Chapter 418: Vergil nervous about the New Tenants
Vergil gazed at the sky of his soul, his eyes heavy with exhaustion and disbelief. The colossal figures of Crymsaria and Nivara clashed above the spider lilies like enraged deities, elemental sparks crossing the crimson firmament. Scarlet flames and biting blizzards dueled in eternal cycles, without rest, without respite.
A sigh escaped his lips—heavy, filled with something between resignation and disbelief.
That sound was enough.
With a sudden rustle, Fenrhaem, the black-coated wolf with steel eyes, appeared beside him, like a living shadow emerging from the ground itself. The creature did not growl, did not greet him. It just stood there, silent for a second before speaking in its deep, calm voice:
"They've been like this since the moment you fell. Since your collapse, they haven't stopped."

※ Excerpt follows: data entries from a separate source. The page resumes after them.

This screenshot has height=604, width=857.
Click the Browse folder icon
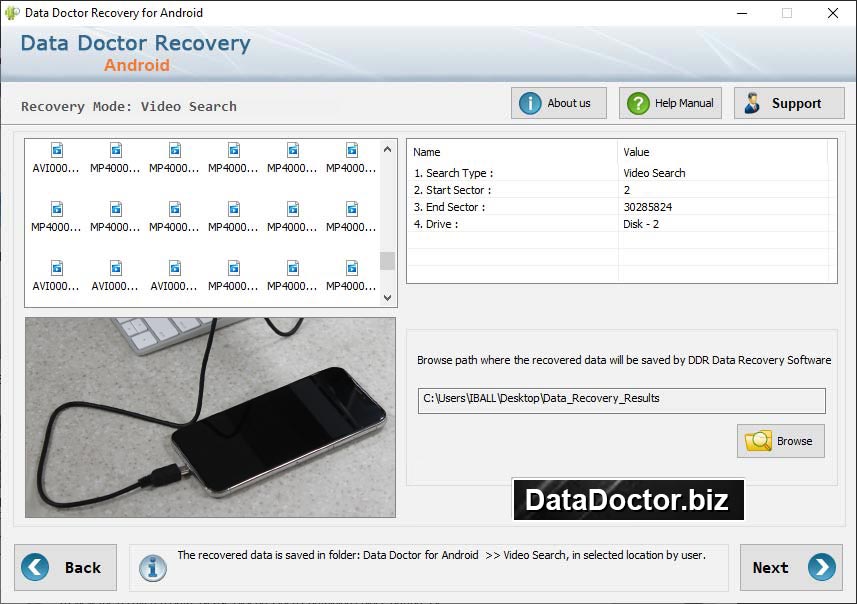(758, 440)
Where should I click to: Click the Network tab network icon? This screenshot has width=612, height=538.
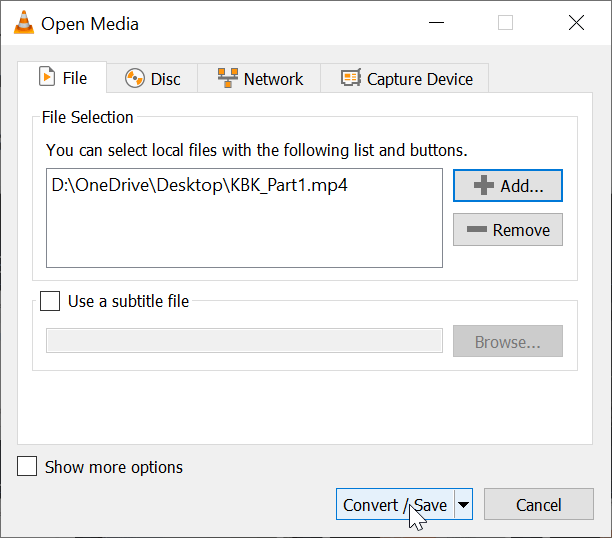coord(228,78)
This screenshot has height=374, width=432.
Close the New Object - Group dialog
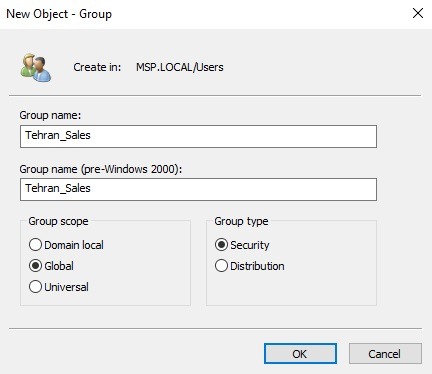point(418,14)
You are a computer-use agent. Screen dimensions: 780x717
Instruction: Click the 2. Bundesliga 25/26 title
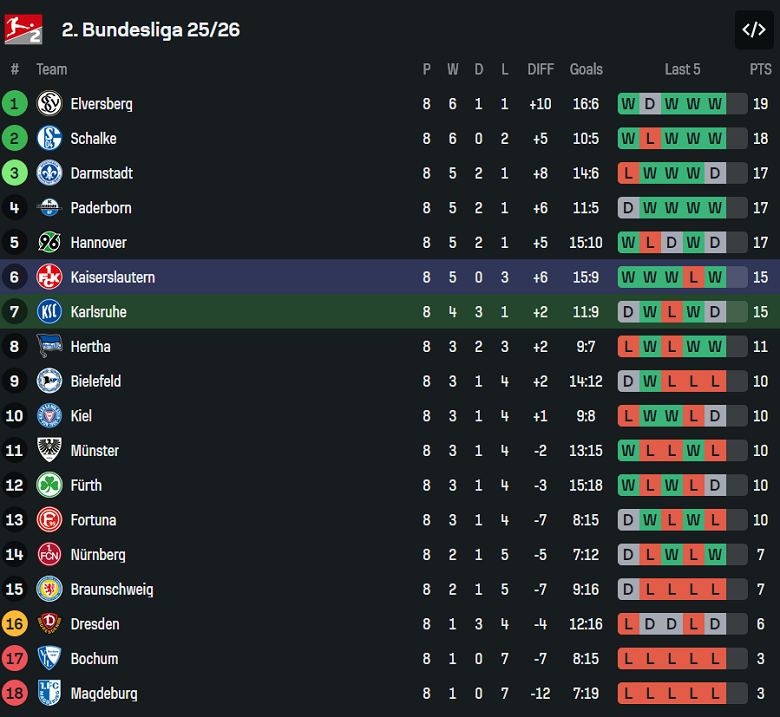pos(151,30)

Vergil turned his face slowly, staring at the wolf with a blank expression. "And no one tried... to stop them?"
Before Fenrhaem could answer, a familiar silhouette appeared to his left. The humanoid form of Itharine walked among the lilies, her gray skin glistening in the crimson light, her purple eyes shining with restlessness.
"We tried, of course," she replied, crossing her arms with a tense expression. "But it's useless. They never tire. Ever. There have been one hundred and fifty confrontations, Master. Exactly. And they all ended the same way: in a stalemate. There is no progress. Only cyclical destruction."
Vergil brought his hand to his forehead, massaging his temples. He felt as if his spirit were constantly being stretched and compressed by the forces colliding above him.
"How... how am I still alive with this going on inside me?"
Itharine looked at him with regret. "Because, apparently... they have merged with you."
Silence fell like a knife. Not even the rustling of lilies. Not even the distant growl of elemental thunder. Just the phrase hanging in the air, like a sentence difficult to absorb.
Vergil blinked a few times, staring at the shadow woman.
"That doesn't make sense. Fused... how? They were entities. Incomprehensible. And... opposites."
Itharine sighed, taking a step forward. "I know. But... something has changed. Since that moment when you disappeared from reality. Since everything was 'erased'. Their auras... no longer exist as they did before. They are not two distinct forces now. They are... almost one. Almost identical. The only thing that still differs... is the elemental. One is eternal fire. The other, ancient ice. But in essence... they are one source of power... You."
Vergil looked up at the sky of his soul again. The two dragons circled each other, trapped in an endless cosmic dance. Their roars were no longer cries of rage—they sounded like out-of-tune chants of the same melody.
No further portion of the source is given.